Así lo hicimos: el cura se separó de mí para ir a la sacristía a ponerse sus
vestidos sacerdotales. Yo penetré en la pequeña nave por la puerta principal, y
me acomodé en un rincón desde donde pude examinarlo todo. El templo, en
efecto, era pequeño como me lo había anunciado el cura: era una verdadera
capilla rústica, pero me agradó sobremanera. El techo era de paja, pero las
delgadas vigas que lo sostenían, colocadas simétricamente, y el tejido de
blancos juncos que adhería a ellas la paja, estaba hecho con tal maestría por
los montañeses, que presentaba un aspecto verdaderamente artístico. Las
paredes eran blancas y lisas, y en las laterales, además de dos puertas de
entrada, había una hilera de grandes ventanas, todo lo cual proporcionaba la
necesaria ventilación....
En la iglesia de aquel pueblecillo afortunado, y en presencia de aquel cura
virtuoso y esclarecido, comprendí de súbito que lo que yo había creído difícil,
largo y peligroso, no era sino fácil, breve y seguro, siempre que un clero
ilustrado ... viniese en ayuda del gobernante.

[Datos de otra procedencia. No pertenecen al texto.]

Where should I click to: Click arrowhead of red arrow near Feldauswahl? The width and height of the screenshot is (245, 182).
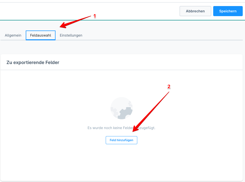click(x=61, y=26)
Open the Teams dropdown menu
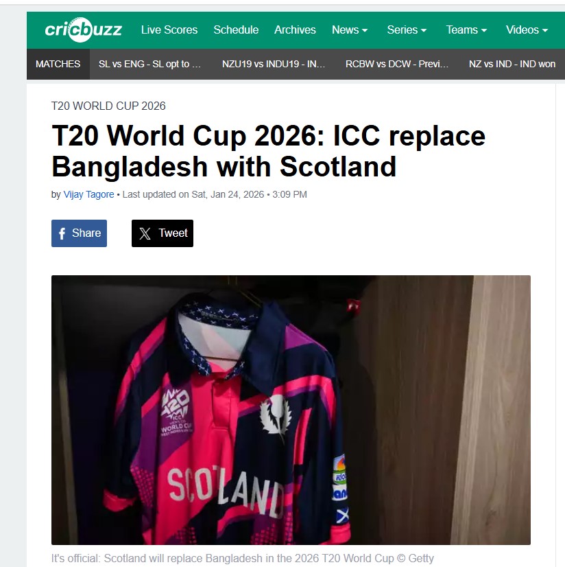 tap(466, 30)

He ahí a un sacerdote que había realizado en tres años lo que la autoridad civil
sola no podrá realizar en medio siglo pacíficamente. Allí veía yo una casa de
oración ...; allí el espíritu, inspirado por la piedad, podía elevarse, sin
distracciones,... hacia el Creador para darle gracias y para tributarle un
homenaje de adoración.
La pequeña iglesia no contenía más altares que el que estaba en el fondo, y
que se hallaba a la sazón adornado con un Belén....
Las paredes, por todas partes, estaban lisas, y, entonces, los vecinos las
habían decorado profusamente con grandes ramas de pino y de encina, con
guirnaldas de flores y con bellas cortinas de heno, salpicadas de escarcha.
Noté, además, que, contra el uso común de las iglesias mexicanas, en ésta
había bancos para los asistentes, bancos que entonces se habían duplicado
para que cupiese toda la concurrencia, de modo que ninguno de los fieles se
veía obligado a sentarse en el suelo sobre el frío pavimento de ladrillo. Un
órgano pequeño estaba colocado a la puerta de entrada de la nave, y pulsado
por un vecino, iba a acompañar los coros de niños y de mancebos que allí se
hallaban ya, esperando que comenzara el oficio.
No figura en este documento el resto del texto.